On July 30, “A Day to Remember Our Loved Ones,” the Nate Greer family held a barbeque in Hayward, Calif., and invited others who had lost loved ones to police violence to join them.
And they did! Families from across the Bay Area came out, including those of Asa Sullivan, Teo Valencia, Herman Jaramillo, Derrick Gaines and Kerry Baxter, Jr. — all victims of police killings. Also attending were supporters from the Alex Nieto Coalition, the Anti Police-Terror Project, the Idriss Stelley Coalition, Frisco 500 and Workers World Party.
Workers World interviewed Nate’s wife, Deana, about the circumstances surrounding his death:
WW: Why was Nate stopped by the police?
Deana: The lieutenant told him that he pulled him over for driving “goofy.”
WW: Was anyone with him when he was stopped, or were there any eyewitnesses who have come forward?
Deana: He was alone. The police report states two witnesses.
WW: Talk about what happened after he was stopped, leading up to his death?

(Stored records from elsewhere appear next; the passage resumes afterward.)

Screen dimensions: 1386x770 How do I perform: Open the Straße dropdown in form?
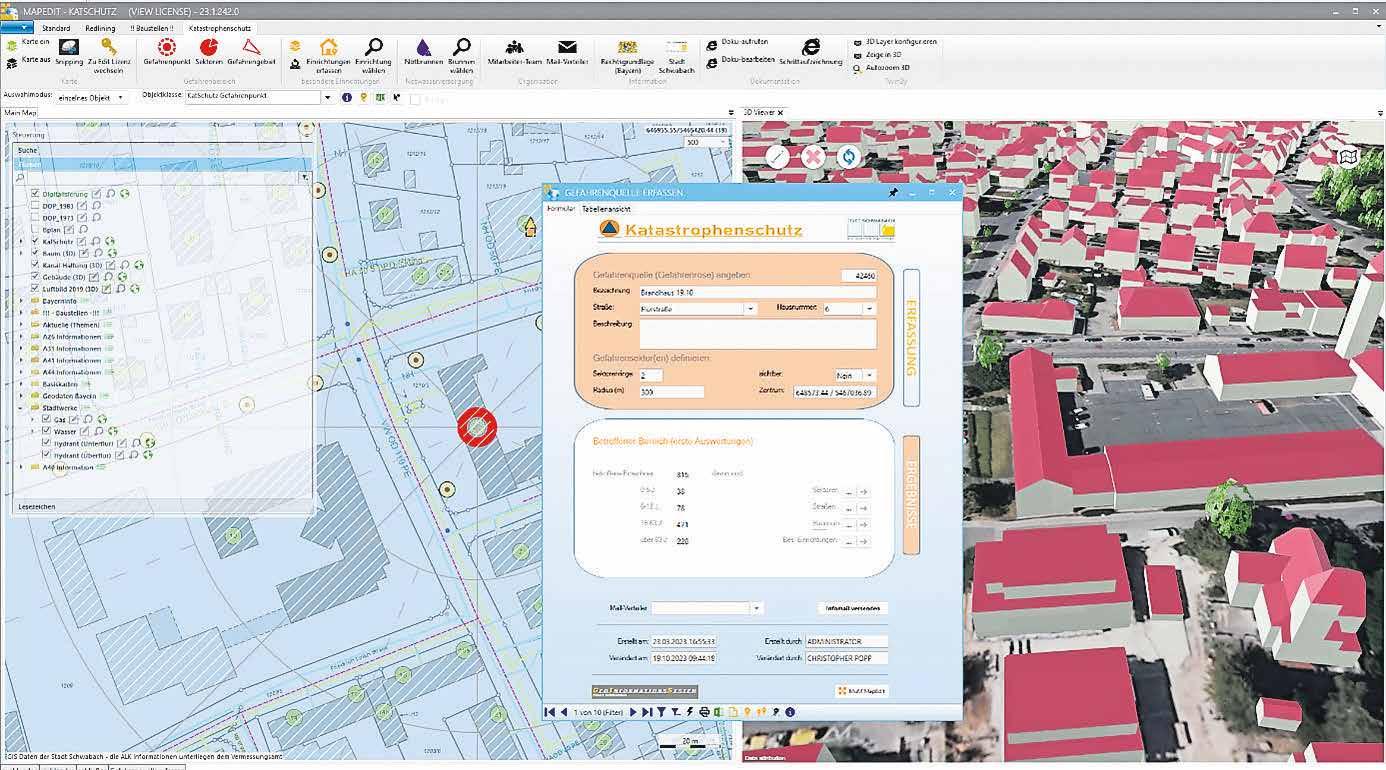click(750, 309)
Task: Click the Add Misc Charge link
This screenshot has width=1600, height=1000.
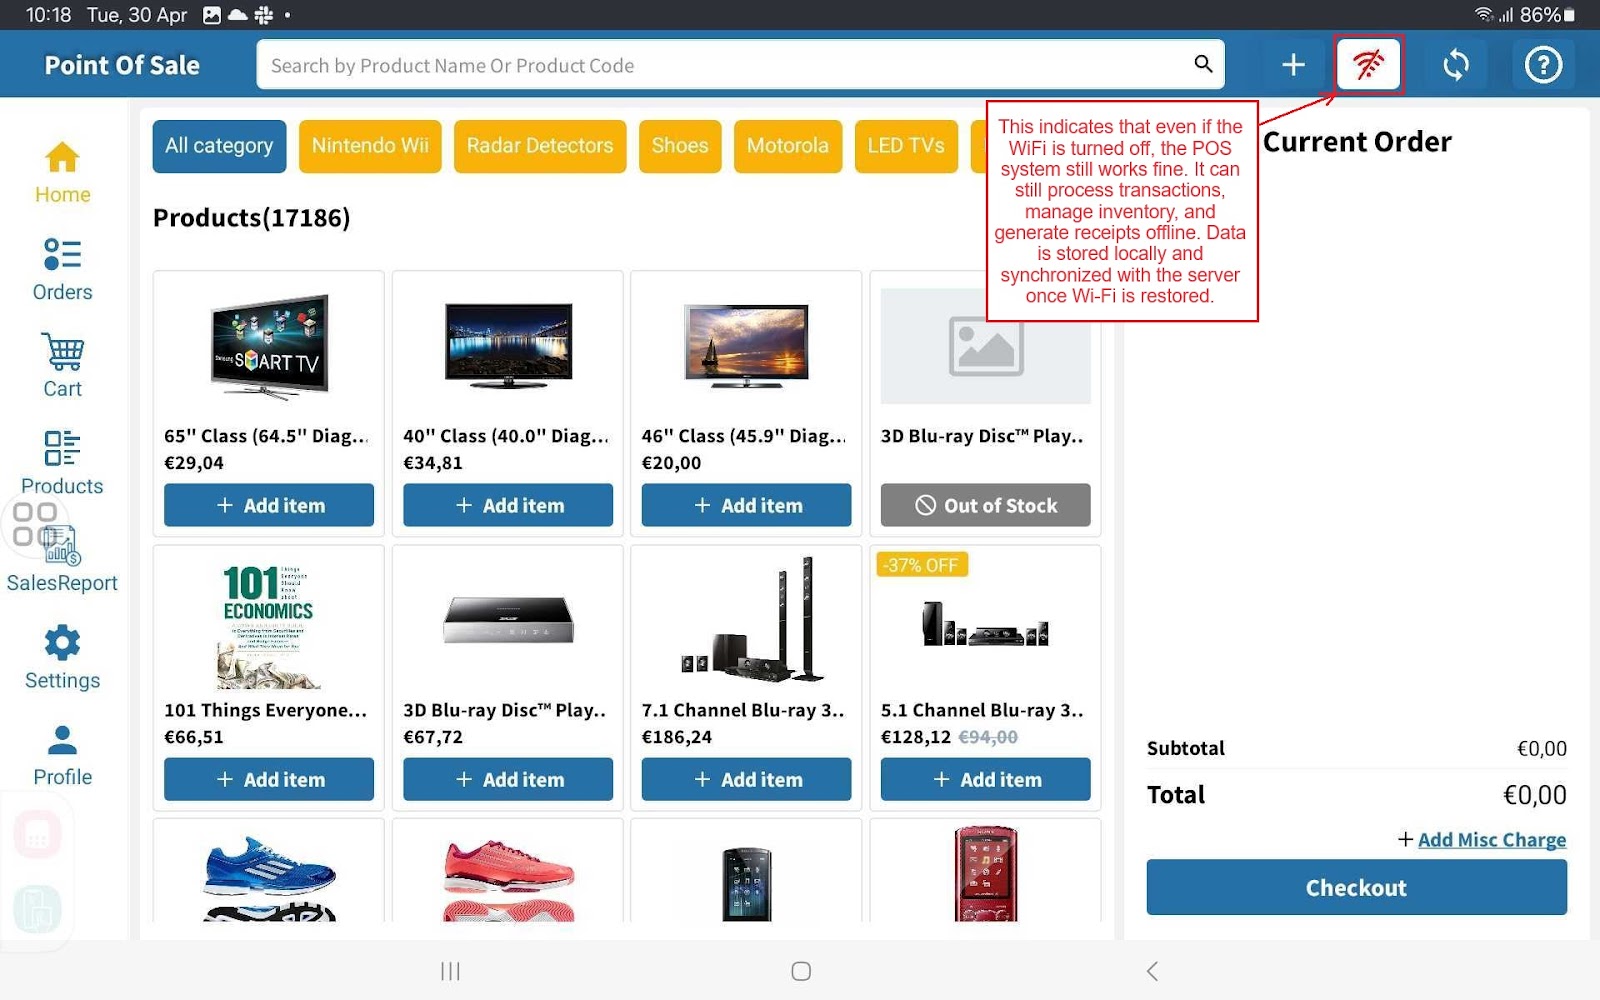Action: point(1491,840)
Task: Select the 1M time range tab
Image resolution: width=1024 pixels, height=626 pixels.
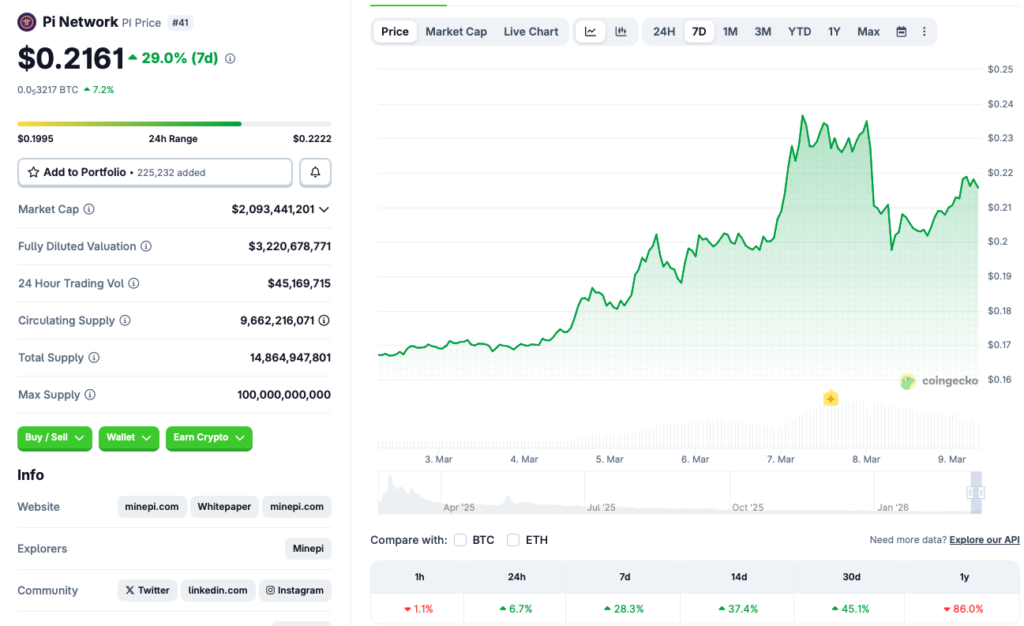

Deana: He exited the vehicle and proceeded to comply with the field sobriety test as instructed to do. He was then asked to walk over to flatter ground to continue the field sobriety test, and he did that as well. When he noticed many officers surrounding him, he questioned what was going on, and what were they going to do to him? It was then that the BART [Bay Area Rapid Transit] police officer pulled him down to the ground, and they all began to wrestle with him and pile on top of him. They wrapped him in a body wrap and Tased him several times. Then he lost consciousness.
WW: Did they ever explain how BART police got involved in this traffic stop?
Deana: No, I still haven’t gotten any info on that. It was one of my questions, too.
WW: How long did it take for the ambulance to arrive?
Deana: The struggle lasted on the ground for approximately ten minutes. When they rolled him over to wrap his upper body, they realized he was not breathing. They continued to wrap his lifeless body and left him over on the side unattended for approximately seven minutes before the ambulance arrived.
WW: Were any family members notified at this time? When did the family hear about his death?
Deana: We were not notified. The coroner’s report stated that the police department said to not notify the family until the scene had been cleared. It also stated that there was a press hold on this case. I was calling hospitals, looking for him and ended up calling the coroner’s office, and that’s when I found out that he was dead!
WW: What did the police say to your family?
Deana: When my son and I spoke to the detective, he said that nothing on the video showed any excessive force or anything the police officers did wrong.
WW: How long did it take before the family received the coroner’s report and the police report?
Deana: I don’t recall but it wasn’t too much longer after he died. I had to physically go and get the coroner’s report. I attempted several times before I was able to obtain it, same with the police report. The police report is redacted and pages are missing, so I still have yet to receive the complete police report. I believe my attorney subpoenaed that and has since received it.
WW: Who is the family lawyer, and when did you first contact the lawyer? Did you need the lawyer to make the requests in order to get the above reports?
Deana: We met with lawyer Stan Goff early on to seek legal advice, and he took our case. A few weeks later, he recruited Fulvio Cajina, and he became our second lawyer along with Matt Haley, who is our third.
WW: When and how did you get the police bodycam footage?
Deana: Stan Goff obtained it from BART.
WW: When did you file the lawsuit, and what can you say about the status of the suit?
Deana: It was filed right after he was killed. Trial is set for early next year.
WW: Why are you organizing events like the recent barbeque? Have you met other families undergoing similar tragedies as yours?
Deana: I am preparing to have a town hall meeting on August 20 to organize with families in Hayward about community awareness. Unfortunately, I have met with many families who have encountered the same type of loss.
The meeting will be at 944 Central Blvd., Hayward, Calif., at 1 p.m.